La image qui accompagne la publication l'illustre sans mots : une casserole en aluminium noircie par la suie, cuisinant sur du bois vivant avec un support en tiges de construction improvisées, devant un mur en ciment fissuré. Ce n'est pas une scène du passé : c'est la cuisine de millions de Cubains en 2026, lorsque les coupures de courant atteignent entre 20 et 40 heures par jour dans plusieurs provinces.
Arencibia énumère avec précision les stratégies de survie que le Cubain a normalisées : transformer un repas pour trois en un pour cinq, réparer un ventilateur dix fois avant de le remplacer, prolonger la vie d'une paire de chaussures pendant des années, conserver un flacon vide ou un petit morceau de fil car, comme il l’écrit, « jeter quelque chose peut être un luxe ».

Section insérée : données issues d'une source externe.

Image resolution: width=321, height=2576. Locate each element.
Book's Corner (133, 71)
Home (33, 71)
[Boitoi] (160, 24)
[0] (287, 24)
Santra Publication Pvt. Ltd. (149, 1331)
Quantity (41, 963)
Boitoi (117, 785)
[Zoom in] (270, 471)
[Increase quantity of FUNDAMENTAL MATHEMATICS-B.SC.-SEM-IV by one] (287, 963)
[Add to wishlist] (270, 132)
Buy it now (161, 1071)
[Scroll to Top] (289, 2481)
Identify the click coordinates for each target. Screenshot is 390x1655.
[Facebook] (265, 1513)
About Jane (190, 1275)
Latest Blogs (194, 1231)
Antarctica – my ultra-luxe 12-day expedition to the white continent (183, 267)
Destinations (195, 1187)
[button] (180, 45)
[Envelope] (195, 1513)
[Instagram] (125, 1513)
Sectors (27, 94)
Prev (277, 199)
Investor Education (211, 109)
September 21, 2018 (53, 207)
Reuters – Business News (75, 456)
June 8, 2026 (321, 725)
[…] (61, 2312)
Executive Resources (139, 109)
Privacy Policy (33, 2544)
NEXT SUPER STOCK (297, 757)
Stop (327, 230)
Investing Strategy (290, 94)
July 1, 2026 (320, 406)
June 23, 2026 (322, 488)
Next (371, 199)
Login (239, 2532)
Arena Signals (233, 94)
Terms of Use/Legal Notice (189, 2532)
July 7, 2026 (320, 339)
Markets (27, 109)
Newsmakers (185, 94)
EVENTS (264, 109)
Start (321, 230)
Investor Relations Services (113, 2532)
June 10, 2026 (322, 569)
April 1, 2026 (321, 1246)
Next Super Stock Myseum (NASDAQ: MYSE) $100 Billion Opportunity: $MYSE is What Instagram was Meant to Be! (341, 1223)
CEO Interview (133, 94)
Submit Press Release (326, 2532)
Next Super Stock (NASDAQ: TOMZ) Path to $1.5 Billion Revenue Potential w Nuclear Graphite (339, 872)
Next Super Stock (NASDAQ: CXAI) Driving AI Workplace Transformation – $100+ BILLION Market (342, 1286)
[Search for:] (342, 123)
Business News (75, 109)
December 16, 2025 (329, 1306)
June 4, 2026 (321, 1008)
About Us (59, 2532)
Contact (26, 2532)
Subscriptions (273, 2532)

Le texte décrit également la première question que beaucoup de Cubains se posent au réveil : non pas « Qu'est-ce que je vais accomplir aujourd'hui ? », mais « Comment je fais pour obtenir du pain ? Comment et avec quoi je cuisine ? Comment j'arrive au travail ? Comment j'aide ma famille ? ». Ce renversement de priorités — de l'aspiration à la simple survie — est le cœur de sa réflexion.
Mais Arencibia ne se contente pas de l'admiration. Son avertissement est direct : « Attention, car nous ne pouvons pas confondre la capacité de survivre avec la qualité de vie. D'une part, il y a l'admiration pour la créativité des gens, et d'autre part, il est tout à fait différent de s'habituer à ce que vivre soit une lutte permanente. »
Le contexte qui entoure ces mots est frappant. Le PIB cubain a enregistré une baisse de 26 % depuis 2020, avec une contraction projetée de 6,5 % supplémentaire cette année. Le salaire moyen de l'État avoisine les 6.830 pesos par mois — environ 15 dollars —, tandis que le coût de la vie de base par habitant dépasse les 50.000 pesos par mois. Un oignon peut coûter 900 pesos, presque un tiers du salaire minimum de nombreux travailleurs de l'État.
Le système bancaire aggrave la situation : la Banque Métropolitaine a réduit le plafond de retrait à 3 000 pesos, et l'agence EFE a rapporté en avril des files d'attente de quatre à six heures dans les banques havanaises pour accéder à son propre argent. La crise bancaire que le gouvernement a promis de résoudre reste sans solution à l'horizon.
Dans ce terrible panorama, Arencibia a tiré comme conclusion de son analyse : « Notre véritable objectif devrait être de vivre, de faire des projets et de construire un avenir avec du temps pour nous concentrer, profiter, socialiser, grandir ».